• **Problem**:
The exercise calls for every entry that follows to be repeated exactly.

• **Provided data**:

+++++

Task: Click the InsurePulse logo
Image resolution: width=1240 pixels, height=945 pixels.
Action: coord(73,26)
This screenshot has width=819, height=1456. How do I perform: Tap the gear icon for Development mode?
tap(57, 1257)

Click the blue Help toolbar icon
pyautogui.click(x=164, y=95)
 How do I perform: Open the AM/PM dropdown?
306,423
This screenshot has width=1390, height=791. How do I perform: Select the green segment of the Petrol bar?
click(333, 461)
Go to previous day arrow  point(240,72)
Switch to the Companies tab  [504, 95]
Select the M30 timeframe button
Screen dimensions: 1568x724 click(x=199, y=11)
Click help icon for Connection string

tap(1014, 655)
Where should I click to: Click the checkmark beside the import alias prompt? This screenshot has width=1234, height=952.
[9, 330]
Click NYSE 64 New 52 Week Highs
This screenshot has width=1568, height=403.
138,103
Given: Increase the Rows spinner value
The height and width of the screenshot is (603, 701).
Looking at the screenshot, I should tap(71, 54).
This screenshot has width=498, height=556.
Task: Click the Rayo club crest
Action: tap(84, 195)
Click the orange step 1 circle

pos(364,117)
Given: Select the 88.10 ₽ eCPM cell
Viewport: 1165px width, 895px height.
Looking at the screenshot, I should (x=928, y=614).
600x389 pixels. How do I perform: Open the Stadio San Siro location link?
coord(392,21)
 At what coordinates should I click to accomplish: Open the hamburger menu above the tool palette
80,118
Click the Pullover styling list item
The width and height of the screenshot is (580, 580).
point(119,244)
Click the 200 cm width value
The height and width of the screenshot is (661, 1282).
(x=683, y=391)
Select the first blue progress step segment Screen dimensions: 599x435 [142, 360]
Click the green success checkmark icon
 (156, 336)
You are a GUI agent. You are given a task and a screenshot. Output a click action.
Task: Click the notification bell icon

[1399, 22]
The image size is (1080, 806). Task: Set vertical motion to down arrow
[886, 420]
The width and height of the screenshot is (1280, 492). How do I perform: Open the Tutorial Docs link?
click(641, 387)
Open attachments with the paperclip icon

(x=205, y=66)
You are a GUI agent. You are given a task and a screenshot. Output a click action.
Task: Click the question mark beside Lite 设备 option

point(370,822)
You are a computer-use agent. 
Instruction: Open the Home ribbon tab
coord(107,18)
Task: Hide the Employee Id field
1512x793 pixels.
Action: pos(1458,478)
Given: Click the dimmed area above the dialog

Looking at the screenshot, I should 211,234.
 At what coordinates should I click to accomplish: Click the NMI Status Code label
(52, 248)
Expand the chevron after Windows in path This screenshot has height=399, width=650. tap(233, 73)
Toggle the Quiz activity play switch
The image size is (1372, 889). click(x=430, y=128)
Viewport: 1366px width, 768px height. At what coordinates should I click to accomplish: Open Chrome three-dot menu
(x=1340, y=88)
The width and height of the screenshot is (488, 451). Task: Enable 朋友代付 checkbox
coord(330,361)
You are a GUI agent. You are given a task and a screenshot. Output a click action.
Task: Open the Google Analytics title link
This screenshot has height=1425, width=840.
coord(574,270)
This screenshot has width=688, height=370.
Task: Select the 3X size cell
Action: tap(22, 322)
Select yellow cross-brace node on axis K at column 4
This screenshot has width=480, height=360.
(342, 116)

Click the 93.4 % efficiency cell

+++++

• **Task output**:
Task: Click the InsurePulse logo
Image resolution: width=1240 pixels, height=945 pixels.
Action: coord(73,26)
This screenshot has width=819, height=1456. How do I perform: Tap the gear icon for Development mode?
tap(57, 1257)

Click the blue Help toolbar icon
pyautogui.click(x=164, y=95)
 How do I perform: Open the AM/PM dropdown?
306,423
This screenshot has width=1390, height=791. How do I perform: Select the green segment of the Petrol bar?
click(333, 461)
Go to previous day arrow  point(240,72)
Switch to the Companies tab  [504, 95]
Select the M30 timeframe button
Screen dimensions: 1568x724 click(x=199, y=11)
Click help icon for Connection string

tap(1014, 655)
Where should I click to: Click the checkmark beside the import alias prompt? This screenshot has width=1234, height=952.
[9, 330]
Click NYSE 64 New 52 Week Highs
This screenshot has width=1568, height=403.
138,103
Given: Increase the Rows spinner value
The height and width of the screenshot is (603, 701).
Looking at the screenshot, I should tap(71, 54).
This screenshot has width=498, height=556.
Task: Click the Rayo club crest
Action: tap(84, 195)
Click the orange step 1 circle

pos(364,117)
Given: Select the 88.10 ₽ eCPM cell
Viewport: 1165px width, 895px height.
Looking at the screenshot, I should (x=928, y=614).
600x389 pixels. How do I perform: Open the Stadio San Siro location link?
coord(392,21)
 At what coordinates should I click to accomplish: Open the hamburger menu above the tool palette
80,118
Click the Pullover styling list item
The width and height of the screenshot is (580, 580).
point(119,244)
Click the 200 cm width value
The height and width of the screenshot is (661, 1282).
(x=683, y=391)
Select the first blue progress step segment Screen dimensions: 599x435 [142, 360]
Click the green success checkmark icon
 (156, 336)
You are a GUI agent. You are given a task and a screenshot. Output a click action.
Task: Click the notification bell icon

[1399, 22]
The image size is (1080, 806). Task: Set vertical motion to down arrow
[886, 420]
The width and height of the screenshot is (1280, 492). How do I perform: Open the Tutorial Docs link?
click(641, 387)
Open attachments with the paperclip icon

(x=205, y=66)
You are a GUI agent. You are given a task and a screenshot. Output a click action.
Task: Click the question mark beside Lite 设备 option

point(370,822)
You are a computer-use agent. 
Instruction: Open the Home ribbon tab
coord(107,18)
Task: Hide the Employee Id field
1512x793 pixels.
Action: pos(1458,478)
Given: Click the dimmed area above the dialog

Looking at the screenshot, I should 211,234.
 At what coordinates should I click to accomplish: Click the NMI Status Code label
(52, 248)
Expand the chevron after Windows in path This screenshot has height=399, width=650. tap(233, 73)
Toggle the Quiz activity play switch
The image size is (1372, 889). click(x=430, y=128)
Viewport: 1366px width, 768px height. At what coordinates should I click to accomplish: Open Chrome three-dot menu
(x=1340, y=88)
The width and height of the screenshot is (488, 451). Task: Enable 朋友代付 checkbox
coord(330,361)
You are a GUI agent. You are given a task and a screenshot. Output a click action.
Task: Open the Google Analytics title link
This screenshot has height=1425, width=840.
coord(574,270)
This screenshot has width=688, height=370.
Task: Select the 3X size cell
Action: tap(22, 322)
Select yellow cross-brace node on axis K at column 4
This screenshot has width=480, height=360.
(342, 116)

Click the 93.4 % efficiency cell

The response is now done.